I have a small graphic watermark of my signature.  I need to apply it to images being submitted, and position it in a location where it is likely to be INCLUDED in the crop that's published.  In FAR too many cases, I can't get the watermark anywhere near where I want/need it to be.  Sticking it in the lower right corner, and shoving it up "10" and/or over "10" is pitifully inadequate.  Is there any way, WITHOUT having to go into Photoshop to do something this trivial, that I can get access to MUCH more area from each of the edge quadrants?  

I figure I'm missing something obvious 'cause I can't believe I"m the only person after this many years, and this many major releases of Lightroom, that's finding the limitations on moving a watermark around to be way too limited.  What am I missing?  I've attached images.


----------



## Victoria Bampton (Nov 20, 2015)

One option would be to include extra transparent padding in the watermark file itself.  So open the watermark in PS, expand the canvas and then save as a copy to use in LR.


----------



## dkperez (Nov 23, 2015)

Victoria Bampton said:


> One option would be to include extra transparent padding in the watermark file itself.  So open the watermark in PS, expand the canvas and then save as a copy to use in LR.



Hi Victoria,

I thought the same thing, so I created a watermark with some empty space on the side.  It didn't APPEAR to work - for whatever reason my empty space wasn't retained when I put it into Lightroom as a watermark.  On top of that, even if I fiddle with it 'til I can get the empty space to work, I'd have to have SEVERAL watermarks 'cause the -10 to +10 horizontal and vertical movement is really small.  So for a given quadrant I'd need watermarks with varying amounts of horizontal space, vertical space, and both...

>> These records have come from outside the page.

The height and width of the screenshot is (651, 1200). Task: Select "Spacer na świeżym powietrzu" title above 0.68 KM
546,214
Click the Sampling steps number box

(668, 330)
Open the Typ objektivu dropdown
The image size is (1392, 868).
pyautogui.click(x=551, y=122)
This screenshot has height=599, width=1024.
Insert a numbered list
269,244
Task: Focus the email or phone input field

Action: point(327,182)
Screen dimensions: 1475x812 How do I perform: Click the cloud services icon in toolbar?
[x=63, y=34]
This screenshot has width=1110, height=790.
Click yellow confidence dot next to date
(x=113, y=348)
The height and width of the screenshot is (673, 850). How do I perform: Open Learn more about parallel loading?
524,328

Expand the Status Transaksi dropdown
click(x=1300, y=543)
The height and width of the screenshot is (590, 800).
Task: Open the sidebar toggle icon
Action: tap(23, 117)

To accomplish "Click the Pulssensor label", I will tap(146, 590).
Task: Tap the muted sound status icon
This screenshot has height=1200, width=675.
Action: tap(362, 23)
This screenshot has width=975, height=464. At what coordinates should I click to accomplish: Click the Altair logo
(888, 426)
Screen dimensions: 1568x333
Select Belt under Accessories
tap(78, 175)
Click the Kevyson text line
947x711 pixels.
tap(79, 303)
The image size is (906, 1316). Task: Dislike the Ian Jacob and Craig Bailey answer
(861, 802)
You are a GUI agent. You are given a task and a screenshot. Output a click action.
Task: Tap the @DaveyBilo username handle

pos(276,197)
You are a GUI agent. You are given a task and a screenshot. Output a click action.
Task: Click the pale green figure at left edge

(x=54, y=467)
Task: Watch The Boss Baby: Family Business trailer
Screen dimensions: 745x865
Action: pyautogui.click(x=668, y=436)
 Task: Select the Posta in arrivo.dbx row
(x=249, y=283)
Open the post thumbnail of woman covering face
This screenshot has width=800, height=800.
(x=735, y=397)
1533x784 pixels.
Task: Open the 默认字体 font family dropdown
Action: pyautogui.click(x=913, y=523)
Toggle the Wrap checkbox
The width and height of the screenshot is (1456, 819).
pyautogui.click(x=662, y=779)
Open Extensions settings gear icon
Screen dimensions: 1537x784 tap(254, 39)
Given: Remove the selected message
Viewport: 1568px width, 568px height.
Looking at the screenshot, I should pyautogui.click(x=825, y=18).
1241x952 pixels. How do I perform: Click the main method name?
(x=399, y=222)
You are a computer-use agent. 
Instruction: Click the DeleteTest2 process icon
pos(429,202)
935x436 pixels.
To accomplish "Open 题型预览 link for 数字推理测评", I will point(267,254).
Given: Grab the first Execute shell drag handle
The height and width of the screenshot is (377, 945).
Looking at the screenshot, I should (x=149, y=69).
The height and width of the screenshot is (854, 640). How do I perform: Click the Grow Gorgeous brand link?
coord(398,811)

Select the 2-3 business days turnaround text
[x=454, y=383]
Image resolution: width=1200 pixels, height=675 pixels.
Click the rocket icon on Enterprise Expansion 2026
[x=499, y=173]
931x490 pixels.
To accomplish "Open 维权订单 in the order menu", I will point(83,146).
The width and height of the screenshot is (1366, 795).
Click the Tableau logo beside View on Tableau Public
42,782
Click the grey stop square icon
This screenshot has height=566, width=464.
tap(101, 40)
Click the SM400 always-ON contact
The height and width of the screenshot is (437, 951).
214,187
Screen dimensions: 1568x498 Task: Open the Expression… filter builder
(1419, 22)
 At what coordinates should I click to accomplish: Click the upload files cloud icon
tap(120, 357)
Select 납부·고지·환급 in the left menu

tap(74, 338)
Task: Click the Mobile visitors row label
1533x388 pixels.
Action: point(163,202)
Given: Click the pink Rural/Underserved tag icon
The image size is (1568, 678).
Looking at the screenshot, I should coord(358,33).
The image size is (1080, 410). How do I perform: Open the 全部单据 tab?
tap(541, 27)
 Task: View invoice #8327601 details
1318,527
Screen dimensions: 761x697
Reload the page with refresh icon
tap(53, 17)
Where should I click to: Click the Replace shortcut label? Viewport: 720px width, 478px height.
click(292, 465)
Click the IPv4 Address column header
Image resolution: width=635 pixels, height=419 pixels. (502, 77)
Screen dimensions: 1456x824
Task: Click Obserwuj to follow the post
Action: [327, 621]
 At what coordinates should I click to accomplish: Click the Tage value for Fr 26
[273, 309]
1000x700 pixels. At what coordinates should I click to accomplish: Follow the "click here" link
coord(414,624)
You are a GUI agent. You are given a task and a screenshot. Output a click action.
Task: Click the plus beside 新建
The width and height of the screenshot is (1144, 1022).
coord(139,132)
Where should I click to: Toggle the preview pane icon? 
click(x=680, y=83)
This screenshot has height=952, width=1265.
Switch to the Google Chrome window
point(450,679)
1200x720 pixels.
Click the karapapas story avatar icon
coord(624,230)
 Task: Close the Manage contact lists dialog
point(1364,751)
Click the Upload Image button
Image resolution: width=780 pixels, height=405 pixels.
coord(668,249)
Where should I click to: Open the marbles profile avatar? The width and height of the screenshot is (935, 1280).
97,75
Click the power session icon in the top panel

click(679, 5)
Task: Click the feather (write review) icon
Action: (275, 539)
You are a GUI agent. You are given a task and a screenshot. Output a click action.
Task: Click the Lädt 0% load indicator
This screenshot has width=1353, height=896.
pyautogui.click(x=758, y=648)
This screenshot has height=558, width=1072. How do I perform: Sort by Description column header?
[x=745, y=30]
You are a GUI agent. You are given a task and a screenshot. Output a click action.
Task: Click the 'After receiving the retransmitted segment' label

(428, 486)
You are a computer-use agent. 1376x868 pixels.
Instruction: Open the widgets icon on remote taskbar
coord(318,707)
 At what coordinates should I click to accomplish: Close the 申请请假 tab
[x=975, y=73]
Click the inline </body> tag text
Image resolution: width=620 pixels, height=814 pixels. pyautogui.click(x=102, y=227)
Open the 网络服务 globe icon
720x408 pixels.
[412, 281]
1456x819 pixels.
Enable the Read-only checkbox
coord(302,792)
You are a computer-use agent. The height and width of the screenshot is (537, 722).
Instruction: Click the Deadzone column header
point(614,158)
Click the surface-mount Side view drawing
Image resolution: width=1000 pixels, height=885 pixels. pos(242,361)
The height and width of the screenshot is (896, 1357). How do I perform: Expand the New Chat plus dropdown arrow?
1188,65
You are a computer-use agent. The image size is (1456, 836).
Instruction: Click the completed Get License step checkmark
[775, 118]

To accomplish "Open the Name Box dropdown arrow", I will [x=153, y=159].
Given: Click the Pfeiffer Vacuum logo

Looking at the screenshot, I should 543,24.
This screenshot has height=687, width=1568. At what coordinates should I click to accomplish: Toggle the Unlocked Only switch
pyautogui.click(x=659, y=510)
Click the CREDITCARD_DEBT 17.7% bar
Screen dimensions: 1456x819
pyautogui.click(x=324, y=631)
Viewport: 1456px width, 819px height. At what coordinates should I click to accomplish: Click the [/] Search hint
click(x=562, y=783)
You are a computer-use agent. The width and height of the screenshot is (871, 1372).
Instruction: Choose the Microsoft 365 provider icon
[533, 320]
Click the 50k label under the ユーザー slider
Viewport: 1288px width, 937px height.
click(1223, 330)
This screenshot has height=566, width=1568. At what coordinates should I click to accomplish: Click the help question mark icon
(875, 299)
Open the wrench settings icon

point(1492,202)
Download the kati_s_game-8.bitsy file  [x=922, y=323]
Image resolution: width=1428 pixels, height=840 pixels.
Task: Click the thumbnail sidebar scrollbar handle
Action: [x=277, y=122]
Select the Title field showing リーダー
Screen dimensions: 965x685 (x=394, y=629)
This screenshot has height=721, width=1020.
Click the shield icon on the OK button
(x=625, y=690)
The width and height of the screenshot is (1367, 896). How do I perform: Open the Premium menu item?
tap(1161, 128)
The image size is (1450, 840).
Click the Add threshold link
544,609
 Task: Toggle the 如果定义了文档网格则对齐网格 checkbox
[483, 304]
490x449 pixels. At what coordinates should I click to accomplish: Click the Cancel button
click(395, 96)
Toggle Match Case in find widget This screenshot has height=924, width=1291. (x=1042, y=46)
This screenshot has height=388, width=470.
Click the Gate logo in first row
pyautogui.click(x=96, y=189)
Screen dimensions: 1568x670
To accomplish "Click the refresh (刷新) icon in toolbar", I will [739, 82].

I don't think it's a bug, but I can't imagine why they didn't give Lightroom enough movement range to let me put the watermark ANYWHERE in the quadrant.  As I said originally, I can't believe I'm the only person that needs to place watermarks where I want them.  I'm amazed somebody didn't scream about this a long time ago...


----------



## Victoria Bampton (Nov 23, 2015)

It would be worth putting in a request at Official Feature Request/Bug Report Forum but it's not one I remember seeing before, so I'm not sure how much support it'll get.  If you post the link here though, I'll vote on it.


----------



## dkperez (Nov 25, 2015)

Victoria Bampton said:


> It would be worth putting in a request at Official Feature Request/Bug Report Forum but it's not one I remember seeing before, so I'm not sure how much support it'll get.  If you post the link here though, I'll vote on it.



Done...


----------



## Hoggy (Nov 26, 2015)

I've long wondered the same thing.  Please post the url to the feature request you made, so I/we can vote on it.


----------



## dkperez (Nov 28, 2015)

Hoggy said:


> I've long wondered the same thing.  Please post the url to the feature request you made, so I/we can vote on it.



http://feedback.photoshop.com/photoshop_family/topics/adding-more-range-to-watermark-movement?rfm=1

Hopefully, that'll take you to the location.  It's where Victoria sent me, so I hope it's the place for feature requests.


----------



## Victoria Bampton (Nov 29, 2015)

Spot on David


----------



## Prinz Erik (Sep 6, 2017)

Victoria Bampton said:


> Spot on David


This worked for me: created virtual copy, cropped it to the size I wanted. Signature appeared where I wanted it!
Prinz Erik


----------



## Roelof Moorlag (Sep 6, 2017)

You have got my vote too


----------